Sharpton Loses Mentor in Soul Man Brown
By LARRY NEUMEISTER
AP
Mario Tama, Getty Images
James Brown broke through as a major artist with his 1963 concert album, 'Live at the Apollo.' It nearly topped the charts, a rare fete for an R&B album at that time
NEW YORK (AP) - The Rev. Al Sharpton remembers spotting his mentor, James Brown, for the first time backstage just before an early 1970s concert.Brown, in front of a mirror combing his spiked hair, urged the impressionable teenager to aim high. Brown advised Sharpton not to "go for little things - go for the whole hog."
Then Brown, grabbing a microphone, kept talking right up to when he put the microphone to his lips and sang. The startled Sharpton realized he had followed his idol on stage.
"I didn't know what to do so I started dancing," Sharpton recalled in an interview Monday.
Later, he sobbed as he spoke at a news conference, shortly before leaving for Georgia to see Brown's daughters and offer help planning his funeral.
After that fateful concert in Newark, N.J., Brown supported Sharpton's fledgling youth group and brought him along so often on concerts that people thought Sharpton was Brown's road manager.

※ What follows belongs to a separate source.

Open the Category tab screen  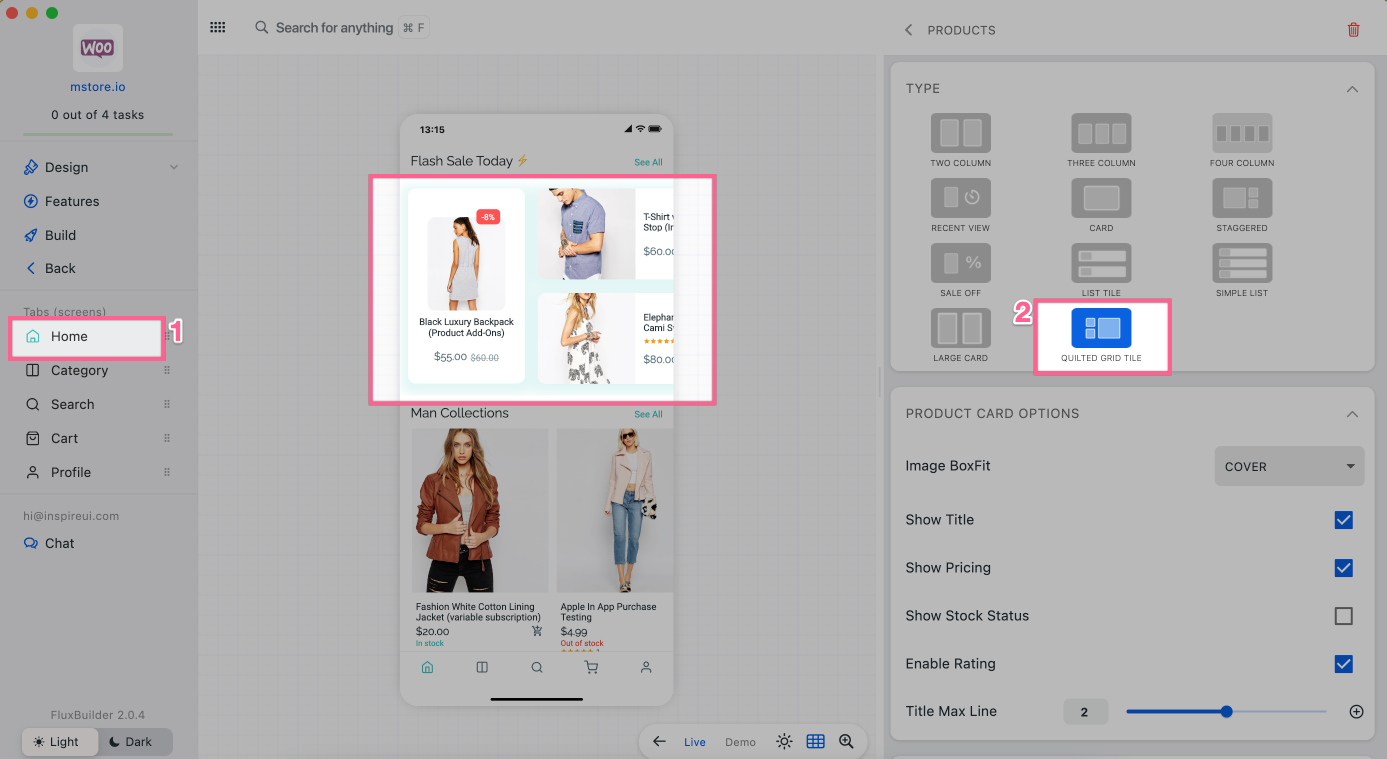(79, 370)
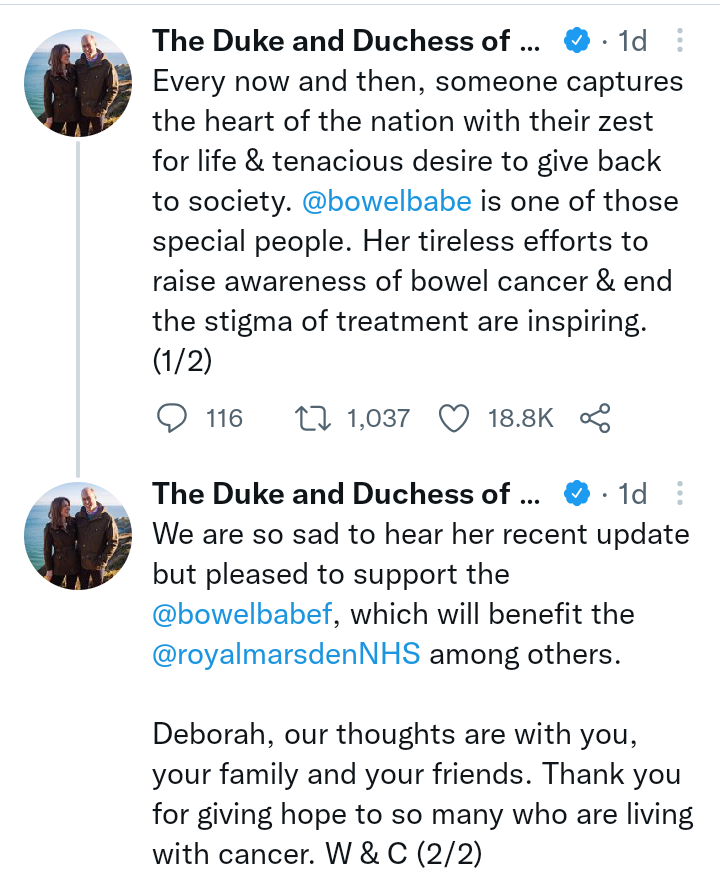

The tight bond developed in part because Brown's teenage son, an aspiring lawyer who joined Sharpton's youth group and arranged the first meeting between Sharpton and Brown, died soon afterward.
Their father-and-son-like relationship continued to the end, when Sharpton learned of Brown's death in a 3 a.m. Christmas call from Brown's manager. The manager told Sharpton he and Brown were talking on the phone at 1:45 a.m. about old times when Brown took two breaths "and went out."
Sharpton called the death "the heaviest loss I've ever endured," and said he hopes Brown gets acknowledged in death for the full effect he had on music, social trends and blacks.
"I don't think he ever got his credit because people saw him just as the show man and not the music innovator and the social innovator that he was," Sharpton said.
"He changed the perception of regular blacks. He wasn't tall, light skinned," he said. "He wasn't polished. He was us. It meant the rest of us could make it."
Sharpton called Brown "a person of epic proportions" and said his influence on music from soul to hip-hop to rap and beyond was as great as "what Bach was to classical music."
Brown's accomplishments were even more impressive because he never took a music or vocal lesson and never wrote music, preferring to gather musicians around and hum out a beat, Sharpton said.
"This is a guy who literally changed the music industry," he said. "He put everybody on a different beat, a different style of music. He pioneered it."
Sharpton said Brown also will be remembered for his effect on the country's social fiber.
"It was James Brown that made it fashionable to stop calling blacks Negro," he said. "Even though he had his legal difficulties, no one stopped giving him respect."
Throughout their relationship, Sharpton said Brown kept coaching him, including in his last phone call a week ago when he spoke of the early days as well as a recent police shooting that left an unarmed man dead on his wedding day.
During their final conversation, Brown told Sharpton that life in America for blacks had both improved and worsened during his lifetime and that he hoped the tradition of fighting injustice with love rather than violence continued.
"He was also disappointed that a lot of the artists had lowered their standards," Sharpton said. "He didn't like the profanity. .
"
Sharpton said his friend cherished his honors, even if they missed the full impact of his achievements, and he was never bitter.
"I think he accepted some never get their due until after they're dead," he said.
Every day, Sharpton delivers on a promise he made to Brown a couple of decades ago when he asked the civil rights activist "to straighten your hair like mine so when people see you they think you're my son."
Sharpton said he will never give up the look: "That's my bond with James Brown," he said.